Las autoridades federales redoblaron sus patrullas durante la noche en la zona turística de Los Cabos, donde los saqueadores vaciaron muchos comercios y decenas de miles se enfrentaban el jueves a un cuarto día sin agua ni electricidad. También se han desplegado 1,000 miembros de la recién creada Gendarmería Nacional para colaborar con el restablecimiento del orden.

Las autoridades señalaron a través de la radio local que los agentes detendrán e interrogarán a quien encuentren en la calle tras el anochecer para asegurarse de que tenían motivos legítimos para estar fuera a esa hora. El gobierno evitó describir la medida como un toque de queda.

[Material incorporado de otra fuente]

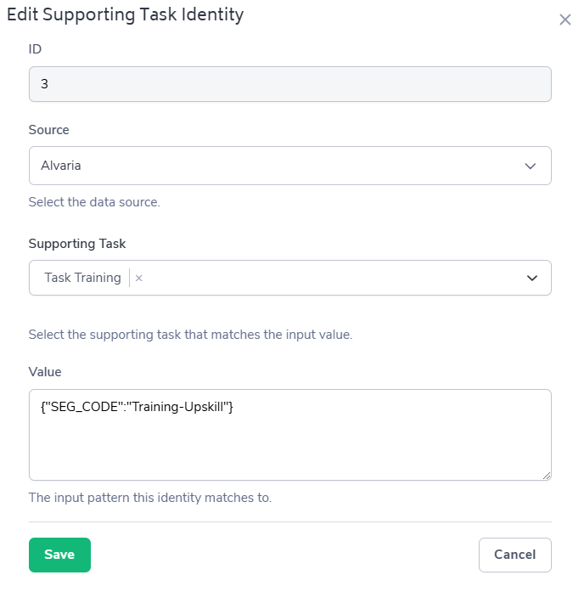Save the supporting task identity

coord(59,555)
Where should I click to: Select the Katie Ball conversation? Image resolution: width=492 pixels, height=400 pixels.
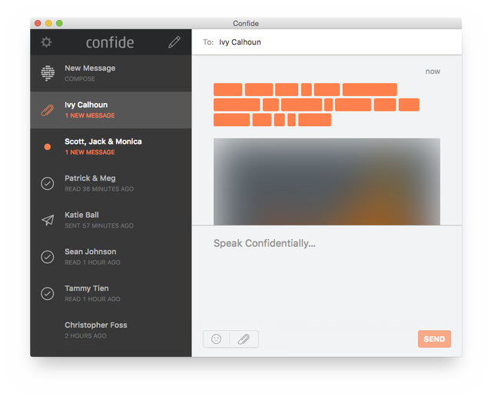(111, 220)
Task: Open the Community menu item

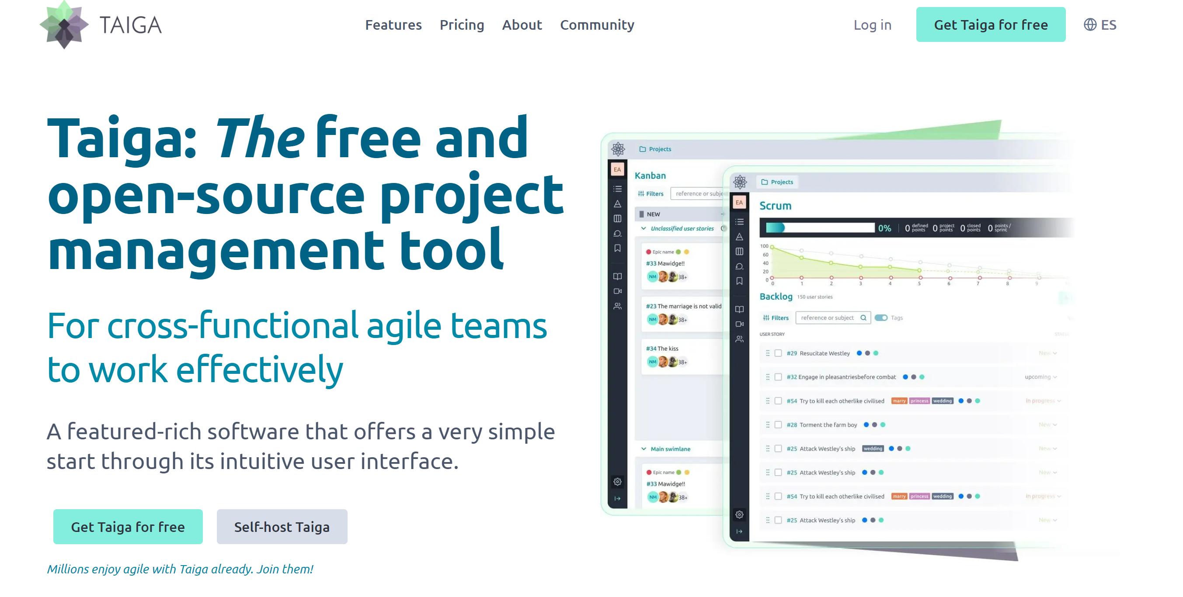Action: coord(596,25)
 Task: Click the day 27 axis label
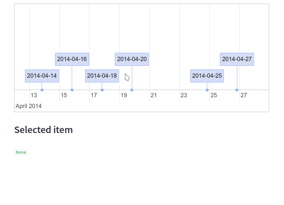(244, 95)
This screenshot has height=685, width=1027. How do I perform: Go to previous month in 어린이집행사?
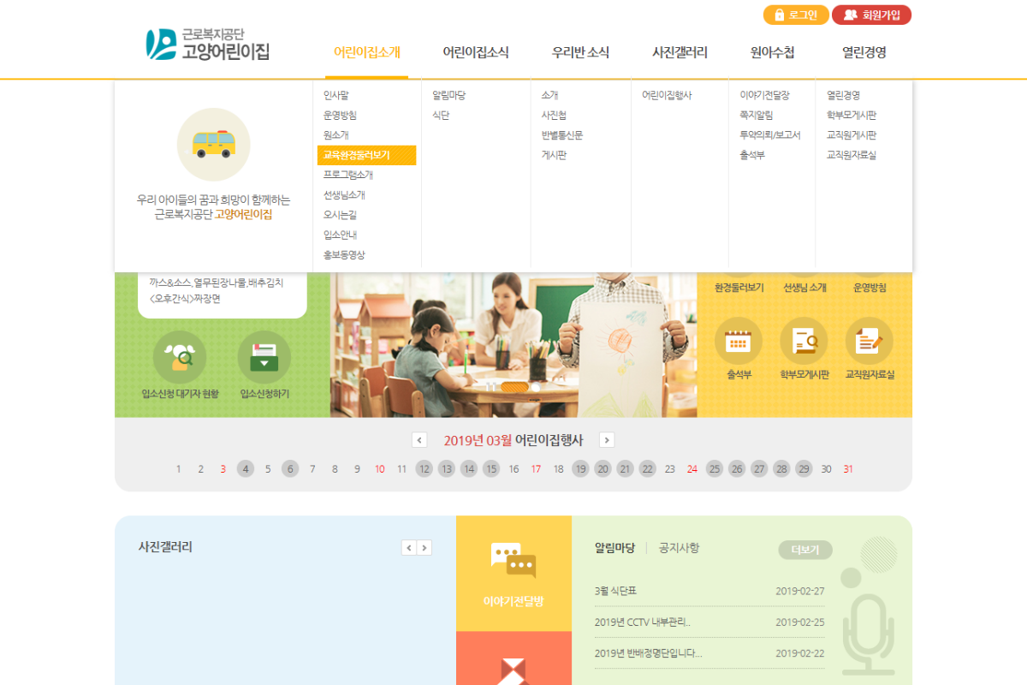419,440
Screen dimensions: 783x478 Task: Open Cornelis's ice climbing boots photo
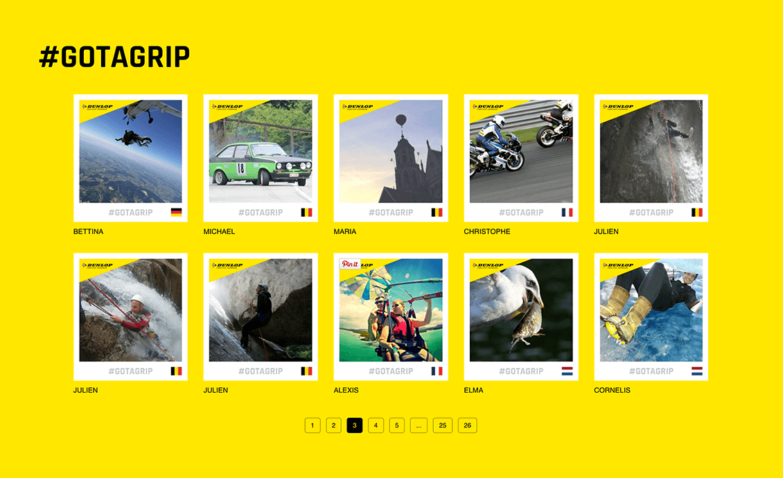[651, 310]
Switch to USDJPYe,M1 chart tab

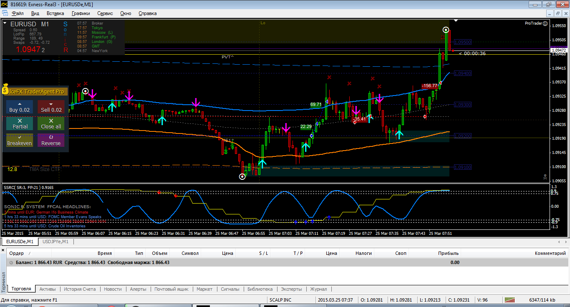point(55,242)
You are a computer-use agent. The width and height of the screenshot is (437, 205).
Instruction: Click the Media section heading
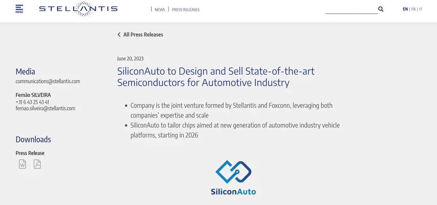[x=25, y=71]
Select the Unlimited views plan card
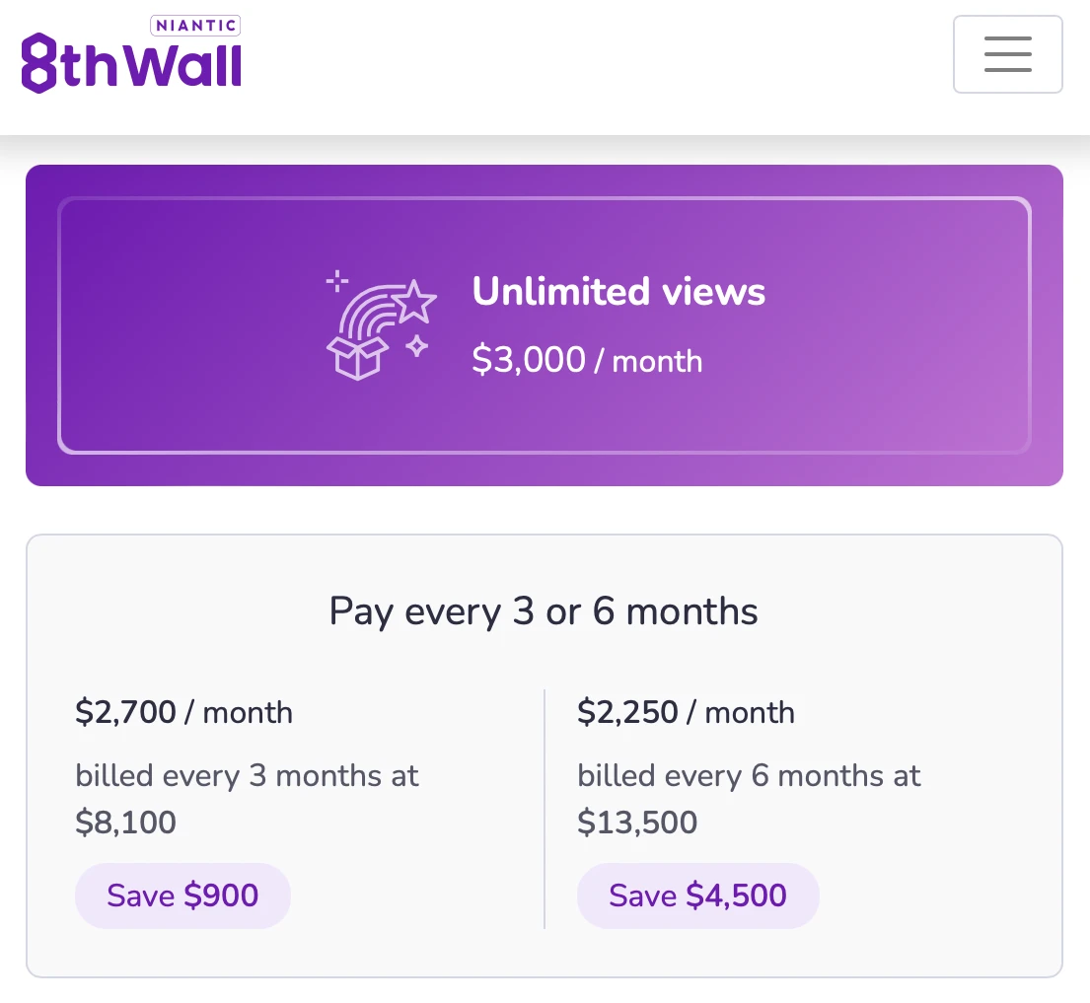 (545, 325)
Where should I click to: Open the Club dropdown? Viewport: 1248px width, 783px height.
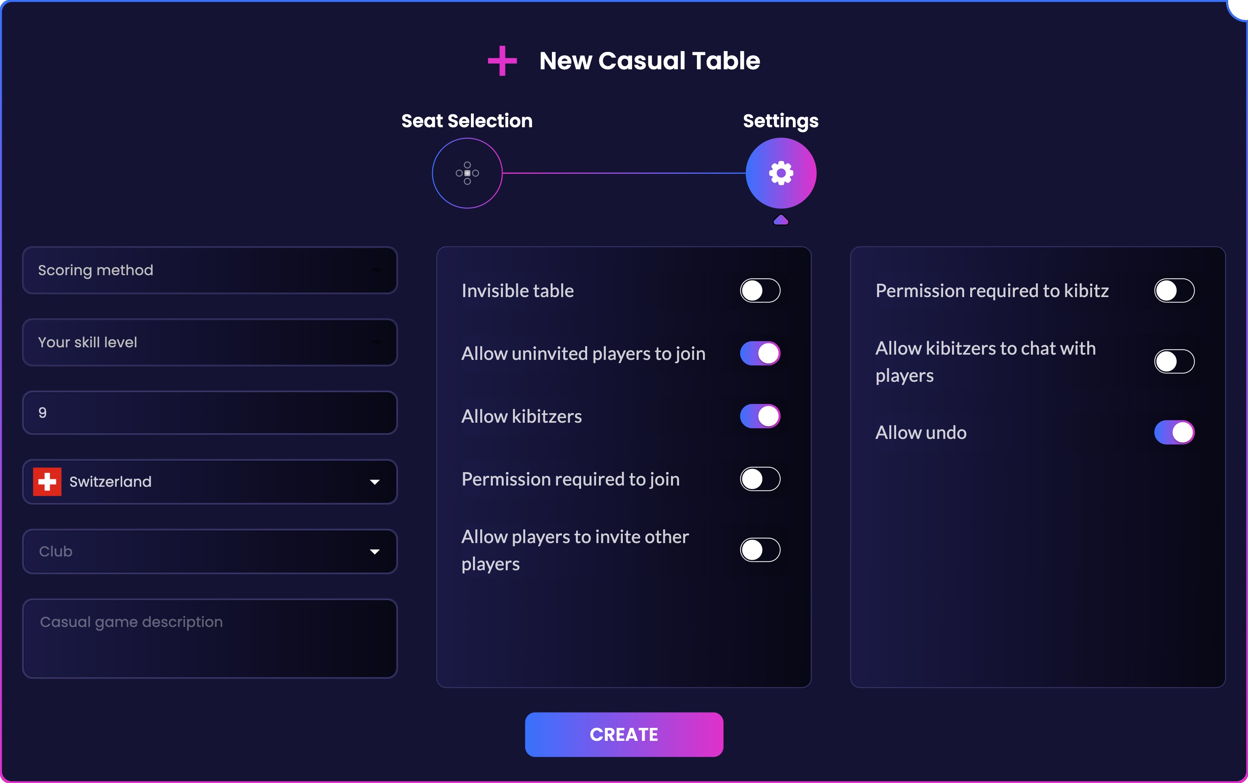(209, 551)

Así las autoridades esperaban calmar las preocupaciones después de días de saqueos en toda clase de comercios. Algunos vecinos temían que las viviendas privadas fueran las siguientes en ser atacadas.

Tras golpear la península mexicana de Baja California y otras zonas del norte del país en los últimos días, lo que queda de Odile puso rumbo hacia el suroeste de Estados Unidos.

El Centro Nacional de Huracanes de Estados Unidos dijo que algunas zonas de Arizona y México podrían recibir entre 6 y 9 pulgadas (de 15 a 23 centímetros) de lluvia y advirtió sobre posibles inundaciones. Se esperaba que la zona de Tucson se llevase lo peor de la tormenta, aunque Phoenix también podría sufrir lluvias y fuertes vientos.

Desde el sur, el huracán Polo se fortalecía en la costa pacífica de México y se dirigía hacia Los Cabos, aunque se pronostica que no tocará tierra.

La Secretaría de Turismo dijo en su cuenta de twitter que 5,000 de los 30,000 turistas que se calcula se encontraban el domingo en Baja California han sido evacuados de la zona. Además, aviones del gobierno se dirigían a la región con agua y otros suministros.

Por su parte, Polo se encontraba a 290 kilómetros (180 millas) al sur de Manzanillo, México, con vientos sostenidos de hasta 120 kilómetros por hora (75 millas por hora). La tormenta avanza hacia el oeste noroeste a 17 kilómetros por hora (10 millas por hora).

En el Atlántico central, el Huracán de categoría 1 Edouard podría provocar olas y marejadas al norte de la Costa Este de Florida, aunque se espera que se quede lejos del continente.